Killing truth is also helped by the lack of clear social-science research standards. Rebuttals, no matter how flawed, are all too easy when the audience is already convinced. In the case of sex differences in mathematical ability, just use a measure that combines everybody from a little above average in mathematical ability to those four standard deviations above the mean into a single category. Guaranteed, this will show zero sex differences. Or just assess mathematical ability among pre-adolescents since large sex-related differences there have not yet emerged. Or use multiple statistical controls to “eliminate” any sex differences (outsiders seldom understand this smoke and mirrors tactic). Or insist that “artificial” gaps will vanish once society becomes totally gender neutral. Pretty soon the rock solid “hateful” research findings will be hopelessly out-numbered and who has the gumption to defend a single outlier finding?

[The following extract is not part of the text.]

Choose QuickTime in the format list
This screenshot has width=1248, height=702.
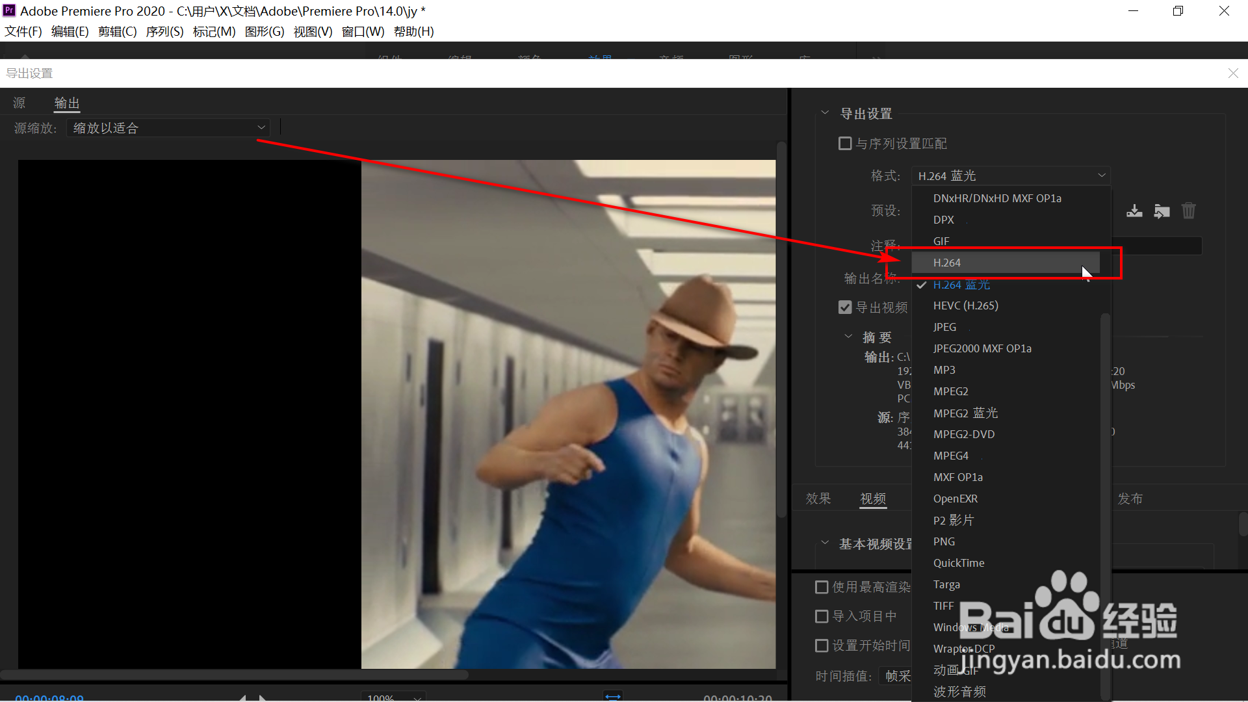pos(959,563)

This anti-intellectual flight from hate facts can only grow worse as fans of unvarnished truth leave the academy or, more likely, flee into uncontroversial safe harbors. Moreover, in today’s dismal academic job market there are few incentives to be a martyr. Not even tenured faculty, including the President of Harvard can stand up to the abuse from angry thin-skinned activists. Yes, lots of our ills could benefit from solid scientific social science (think James Q. Wilson among others of an earlier era), but personal survival will always take precedence.
These never-ending “wars” within and without the academy strike me as symptomatic of an inability, and perhaps unwillingness, to make a clear distinction between natural scientific inquiry, and moral inquiry. There are those who will claim that there are no realities other than natural objects, and hence it is appropriate to treat all aspects of human reality and human society as manifestations of natural processes, and to discard questions of meaning and value as irrelevant distractions. Likewise, there are those who will claim that all scientific claims are merely value laden interpretations of reality, and that the values of one segment of society should not be allowed to dominate all others in the name of “scientific fact.” Neither of these claims are wholly true, nor are they wholly false. They are incomplete and inaccurate, insofar as they fail to recognize that fact and value are inseparable from one another, yet neither is reducible to the other.
I’m not sure “low entry cost” is why ideologically objectionable social science research is attacked. I say this because:
a) The people attacking it frequently don’t actually meet said entry cost of understanding statistics and the like and
b) Ideologically objectionable natural science and engineering is also attacked by these same people (e.g. “Newton’s rape manual”, Vietnam-era protesters at Princeton chanting “kill the computer!” regarding research being done there at the time, the example of sociobiology mentioned in the article)
Part of it may also be that people think their personal judgment is superior to research in this domain in general, not just the regressive left.
It would seem that a hate crimes bill is in order to impose government funding penalties is in order. I don’t want the government funding two minute hates because certain facts are inconvenient to particular philosophies.
Weissberg is absolutely correct. I remember being chided by a Cornell deanlet for reportedly declaring in class that “old codgers” had lobbied heavily for increased Social Security benefits. The deanlet declared that this term might be seen as racist. I asked him to explain what race senior citizens constituted and he said he would get back to me. This was about 35 years ago and I’m still waiting for a response. In the meantinme, I’ve stopped criticizing my (now) fellow old codgers.